Based on preliminary analyses of CNT data, donepezil had no effect on cognition in FraX. However, our study utilized many other behavioral/cognitive outcome measures beyond the CNT that must be analyzed to further determine whether donepezil enhances cognition or behavior in FraX.
Emory University School of Medicine
Mentor: Peng Jin
Given the high prevalence of fragile X premutation carriers among the general population and the high risk of developing FXTAS among the male carriers, it is important to develop therapeutic intervention for FXTAS. Using our established assay, we screened multiple libraries, and identified and validated 34 small molecules. Some of them have the unknown biological activities while others have been implicated in different biological pathways, which will be further tested in the mammalian system in the near future. Our studies should provide new insight on the therapeutic development for FXTAS.

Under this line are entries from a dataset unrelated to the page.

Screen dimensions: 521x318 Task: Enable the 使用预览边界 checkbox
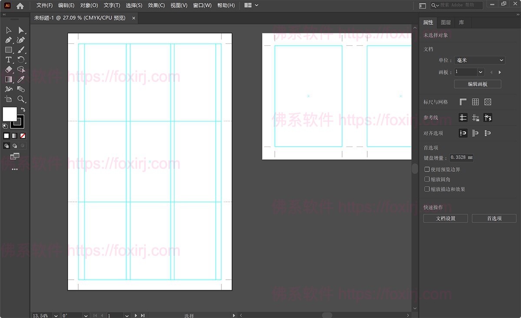click(427, 169)
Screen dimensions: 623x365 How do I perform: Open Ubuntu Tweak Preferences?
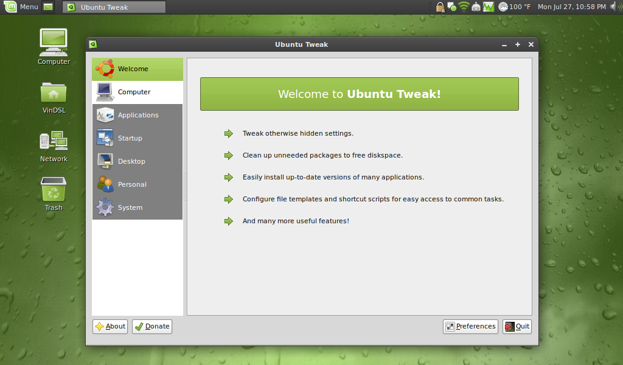click(x=470, y=327)
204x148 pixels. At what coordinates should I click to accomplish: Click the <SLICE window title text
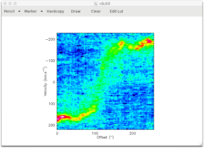105,4
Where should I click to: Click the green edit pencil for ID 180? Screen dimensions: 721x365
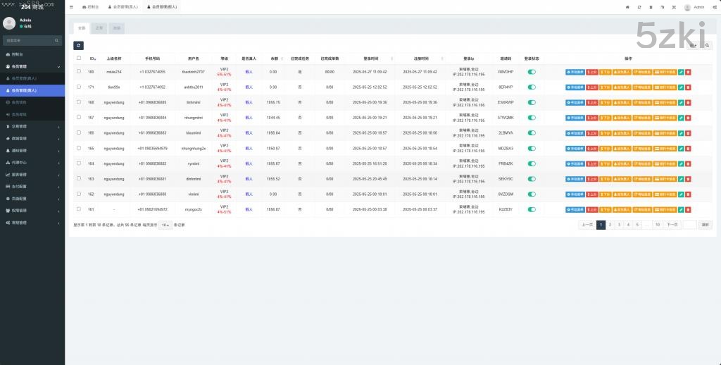[x=681, y=72]
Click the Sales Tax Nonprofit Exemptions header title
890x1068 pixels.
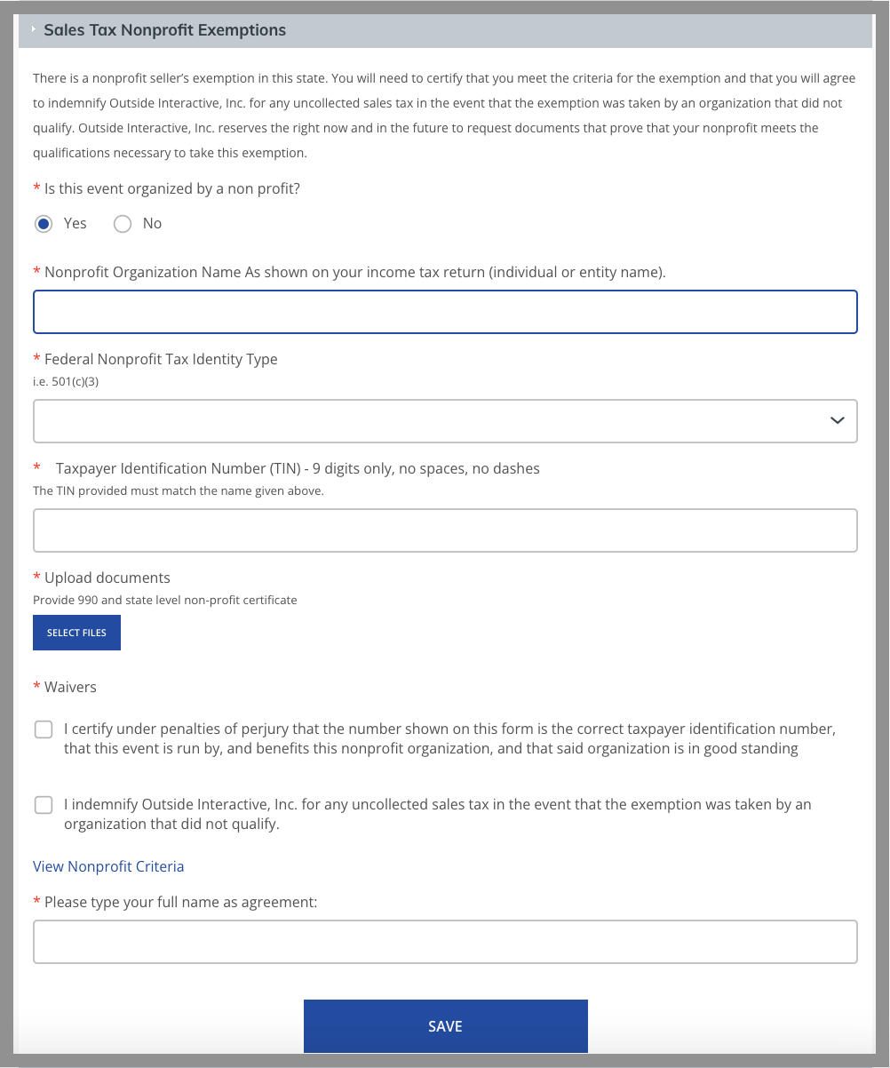(164, 30)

Fragile X syndrome is characterized by hyperactivity, and about 25% of patients have epilepsy. FMRP, the protein lost in Fragile X, regulates many different functions in nerve cells. One of its targets is Kv4.2, a protein that is critical for the activity of brain cells. Abnormal levels of Kv4.2 in FXS patients may contribute to the cause of epilepsy. My project was to determine how Kv4.2 is regulated by FMRP. The results suggest a new model for the regulation of Kv4.2 by FMRP.